Qu’est-ce que le doute ? Dou­ter, c’est se po­ser des ques­tions ou ex­pri­mer des in­cer­ti­tudes, mais avec pour point de dé­part la foi. Vous croyez, mais vous avez des dif­fi­cul­tés à croire, ou vous avez des ques­tions quant à l’objet de votre foi. C’est pour­quoi, le doute n’est pas for­cé­ment l’expression de notre pé­ché, c’est par­fois juste l’expression de notre fi­ni­tude. Nous sommes des êtres hu­mains, faibles et fra­giles. Nous ne sa­vons pas tout, nous ne com­pre­nons pas tout, et nous avons par­fois en­vie de dire, avec Ma­rie : « Com­ment, Sei­gneur ? Pour­quoi ? Je te fais confiance, mais je ne com­prends pas. »

En re­vanche, qu’est-ce l’incrédulité ? On le voit avec Za­cha­rie. L’incrédulité, c’est la dé­ci­sion de ne pas avoir foi en Dieu. C’est donc tou­jours l’expression de notre pé­ché. Si la foi et l’incrédulité s’excluent mu­tuel­le­ment, foi et doute ne sont pas in­com­pa­tibles. Bien au contraire.

Ima­gi­nez un pi­lote de For­mule 1 qui tremble de peur à l’idée de prendre un vi­rage à plus de 200 km/​h. Est-ce qu’on di­rait de lui qu’il n’est pas cou­ra­geux ? Non ! Pour­quoi ? Parce que le propre du cou­rage, ce n’est pas de ne pas avoir peur, mais c’est de do­mi­ner sa peur – dans son cas, en se rap­pe­lant que sa voi­ture est ca­pable de rou­ler à cette vi­tesse, que ses mé­ca­ni­ciens sont fiables, etc. Avoir du cou­rage consis­te­ra à do­mi­ner sa peur (et même à s’en ser­vir) pour pas­ser le vi­rage en pre­nant des risques cal­cu­lés. Au­tre­ment dit, le contraire du cou­rage ce n’est pas la peur, c’est la lâcheté.
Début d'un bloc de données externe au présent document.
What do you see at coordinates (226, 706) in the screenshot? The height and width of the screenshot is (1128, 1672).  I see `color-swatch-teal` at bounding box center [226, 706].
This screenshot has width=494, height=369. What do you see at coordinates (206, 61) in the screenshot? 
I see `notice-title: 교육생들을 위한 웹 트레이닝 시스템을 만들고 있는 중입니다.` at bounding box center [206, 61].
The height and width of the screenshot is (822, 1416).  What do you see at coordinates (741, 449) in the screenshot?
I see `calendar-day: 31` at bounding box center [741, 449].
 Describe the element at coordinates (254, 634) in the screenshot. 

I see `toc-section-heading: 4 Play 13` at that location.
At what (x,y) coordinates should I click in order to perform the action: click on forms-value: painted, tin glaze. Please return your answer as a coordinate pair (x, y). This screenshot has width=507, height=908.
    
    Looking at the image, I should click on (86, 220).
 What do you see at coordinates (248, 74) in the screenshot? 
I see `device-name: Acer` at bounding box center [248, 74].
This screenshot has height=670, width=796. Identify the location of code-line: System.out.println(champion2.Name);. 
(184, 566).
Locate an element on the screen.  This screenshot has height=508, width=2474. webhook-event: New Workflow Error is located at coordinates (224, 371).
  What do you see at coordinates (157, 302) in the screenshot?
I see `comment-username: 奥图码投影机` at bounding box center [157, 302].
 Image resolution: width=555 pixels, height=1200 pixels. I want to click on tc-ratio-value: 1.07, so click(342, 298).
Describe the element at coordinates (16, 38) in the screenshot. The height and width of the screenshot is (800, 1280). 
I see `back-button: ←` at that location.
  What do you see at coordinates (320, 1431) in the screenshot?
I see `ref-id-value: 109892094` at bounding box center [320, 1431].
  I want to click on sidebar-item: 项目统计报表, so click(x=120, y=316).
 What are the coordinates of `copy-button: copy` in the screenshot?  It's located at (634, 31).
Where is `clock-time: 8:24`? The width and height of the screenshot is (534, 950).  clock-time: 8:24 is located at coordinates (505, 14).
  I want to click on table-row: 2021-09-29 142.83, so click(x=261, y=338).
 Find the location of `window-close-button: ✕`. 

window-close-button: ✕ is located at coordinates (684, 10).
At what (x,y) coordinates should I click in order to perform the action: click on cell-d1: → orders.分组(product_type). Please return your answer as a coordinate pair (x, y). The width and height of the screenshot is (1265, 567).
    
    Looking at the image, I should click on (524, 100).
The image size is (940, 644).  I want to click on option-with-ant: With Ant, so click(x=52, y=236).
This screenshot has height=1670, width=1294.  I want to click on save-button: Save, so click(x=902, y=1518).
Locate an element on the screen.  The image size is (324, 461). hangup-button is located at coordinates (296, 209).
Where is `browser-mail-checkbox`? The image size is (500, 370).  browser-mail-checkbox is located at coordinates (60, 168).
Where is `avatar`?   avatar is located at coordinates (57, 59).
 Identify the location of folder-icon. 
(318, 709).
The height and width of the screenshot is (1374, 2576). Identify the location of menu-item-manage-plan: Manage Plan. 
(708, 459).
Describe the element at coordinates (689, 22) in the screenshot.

De la même ma­nière, le contraire de la foi ce n’est pas le doute, c’est l’incrédulité. On ne di­ra pas de quelqu’un qui a des doutes qu’il n’a pas la foi, puisque le propre de la foi, c’est pré­ci­sé­ment de do­mi­ner ses doutes et même de s’en ser­vir pour que notre foi en sorte fortifiée.